There are not a great many photos of Will Cushing, and nearly all of the ones we have are from various sessions Will spent at Mathew Brady‘s studios. One exception is the group portrait of Admiral Porter and his captains, taken in December 1864, in which Will is included. That photo appears on this site.
Now comes another photo from that session. It has been in the hands of private collectors, most recently a Maryland man named Peter Tuite, who has donated the photo, along with a ceremonial sword presented to Cushing by his fellow officers, to the US Naval Academy Museum.
The director of the museum, Claude Berube, and the chief curator, James Cheevers, allowed me to publish the photo in the April issue of Smithsonian.
I love the picture. Here Will is lounging on deck of the USS Malvern–the ships he captains–, in a posture totally inappropriate for a senior officer, but that is so perfect for a too cool for school 22 year-old who has just become a national hero and whose face is on the cover of Harper’s Weekly. The next best thing is in the lower right hand corner, where Admiral Porter, arms on hips, fumes at his young hero. It’s hilarious.
Thanks to a choice George Washington once made to locate his headquarters there, Morristown, New Jersey, is far more widely associated with the American Revolution than the Civil War. Still, about sixty members of the North Jersey Civil War Round Table showed up the at Frelinghuysen Arboretum (a magnificent estate that appears to have been about two warm weeks short of spectacular) to hear my talk about Will Cushing. They were a great group, friendly and knowledgable, and an enjoyable time was had by all. Thanks to Rich Rosenthal for inviting me, and for an excellent dinner at the very classy Rod’s Steakhouse.
I had a great time last Wednesday, when I delivered a talk on CommanderWill Cushing at the United States Naval Academy in Annapolis as part of the Shifley Lecture series. A crowd of perhaps 50 or so, divided among midshipmen, officers and civilians attended, and I hope they enjoyed the talk at least half as much as I did, because I thought it went exceptionally well. Before and after, I got to talk with Mr. James Cheevers, the head curator of the museum. He had an incredible number of stories which he relayed in impressive detail. Thanks again to Mr. Claude Berube, the director of the museum, and to his staff for inviting me and showing me such hospitality. Pictures: Top, Mr. Cheevers and me in front of the Tripoli Monument; left, me, emerging from the head of a silhouetted midshipman; right, my host, Mr. Berube, telling me about his favorite scene from Pentagon Wars.

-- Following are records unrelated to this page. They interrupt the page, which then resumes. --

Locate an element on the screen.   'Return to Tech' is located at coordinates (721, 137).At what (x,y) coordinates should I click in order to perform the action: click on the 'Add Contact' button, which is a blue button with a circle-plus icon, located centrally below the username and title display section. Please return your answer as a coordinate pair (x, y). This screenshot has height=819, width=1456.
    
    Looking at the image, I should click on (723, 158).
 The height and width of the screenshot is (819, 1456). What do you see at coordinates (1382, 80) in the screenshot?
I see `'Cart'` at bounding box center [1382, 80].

Insurance companies have been giving away calendars forever, but when M.M. Collis of Portsmouth, NH wanted to impress his clients in 1900, he distributed a dramatic day-runner that featured four naval heroes in full, thrilling color: John Paul Jones, Stephen Decatur, Lt. Richmond Hobson of the Spanish-American War, and our own Will Cushing. I can’t say the uncredited artist did justice to Will’s likeness, but he did a good job of capturing the action. Thanks to the Portsmouth Historical Society for preserving this gem.